Both Oliver Twist and author Dennis J. Dodt share bleak upbringings in which few, if any, adults can be trusted. But unlike Dickens’ classic novel, Dodt’s Intimate Expression is a true story of poverty, abandonment, addiction, anger, and sexual abuse. The author eventually finds redemption through hard-won self-awareness and spiritual awakening, but readers will find the journey a harrowing one.
Dodt’s slim and somber memoir begins with his neglected early years in Australia. “I don’t recall my mother or father ever holding me, hugging me, touching me, or looking at me with loving eyes,” he writes. From there the horrors worsen; when at four the author’s mother dies (a question lingers as to whether his violent father is her murderer), the young boy becomes a ward of the state and a victim of abusive orphanages and heartless foster care.

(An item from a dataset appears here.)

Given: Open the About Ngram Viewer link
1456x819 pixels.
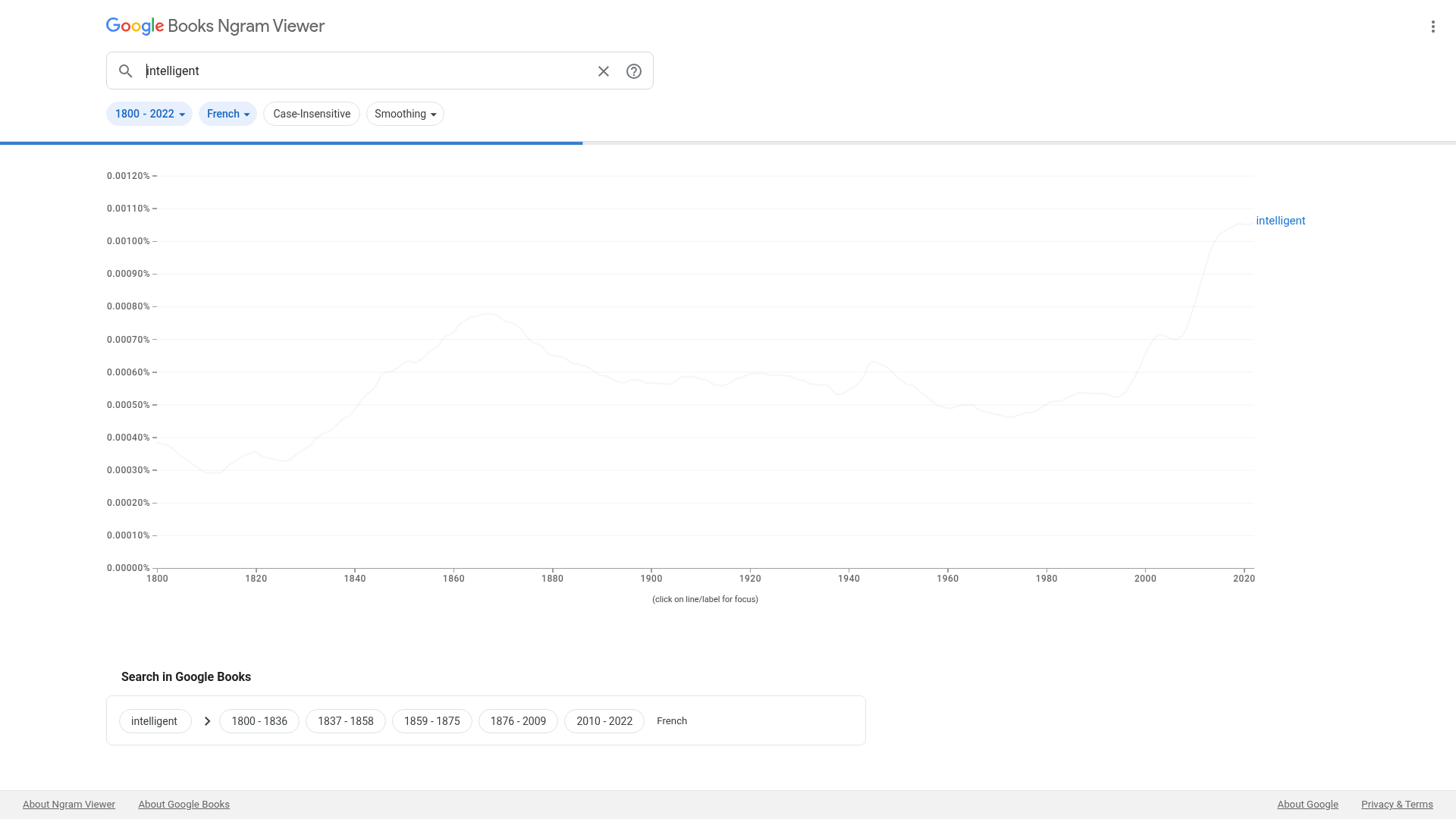Looking at the screenshot, I should [69, 805].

It’s not surprising that Dodt wrestles with everything from obesity to suicidal thoughts in his adult years, but at age 31, thanks to a series of life-changing programs and events, he awakens to healing. The author puts his shattered life together, emerges whole, and offers hope to others by including advice and self-help suggestions in his memoir.
Though Dodt’s writing is always earnest and heartfelt, it is also often repetitive (a sharper editor’s pencil would have helped) and simplistic. Readers may be left feeling the writer’s highly personal remedies for healing are geared specifically for his unique situation and not applicable to their own. Combined with the lack of compelling writing, this factor will likely limit the book’s appeal. Still, it’s heartening to be reminded of the resilience of the human spirit, a universal lesson that resonates here.
Also available in ebook and hardcover.